-- Opening Marker --
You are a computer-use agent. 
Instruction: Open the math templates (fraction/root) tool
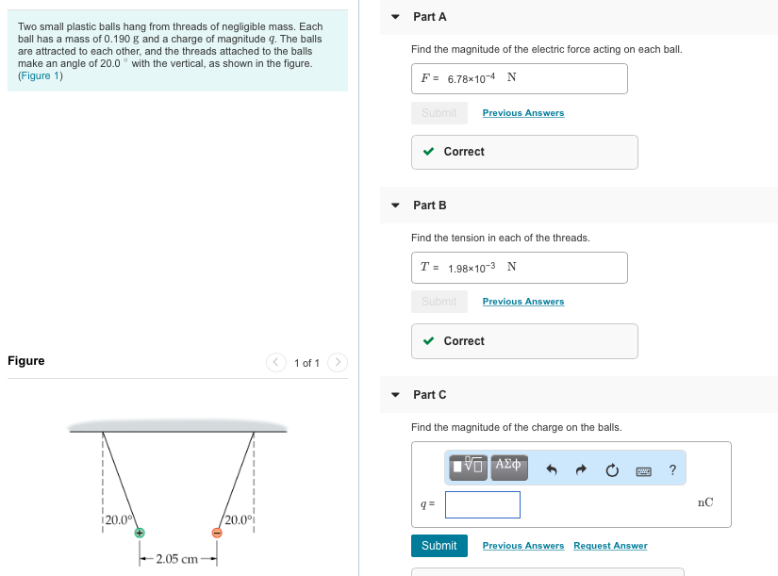[469, 467]
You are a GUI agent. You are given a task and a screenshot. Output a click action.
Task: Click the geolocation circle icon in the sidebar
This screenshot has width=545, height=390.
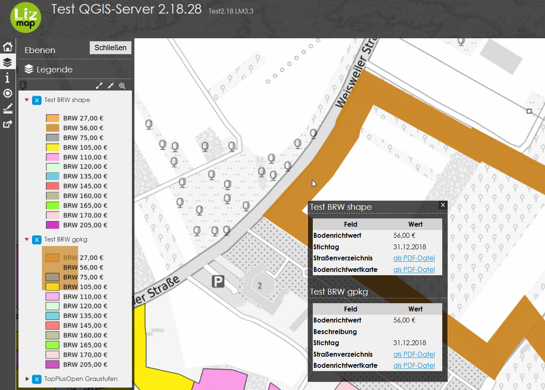7,93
-- Closing Marker --
## [Exercise prompt]
From the entries above, write out every line without a single change, skipping the images.

## [Answer space]
You are a computer-use agent. 
Instruction: Open the math templates (fraction/root) tool
[469, 467]
You are a GUI agent. You are given a task and a screenshot. Output a click action.
Task: Click the geolocation circle icon in the sidebar
This screenshot has width=545, height=390.
7,93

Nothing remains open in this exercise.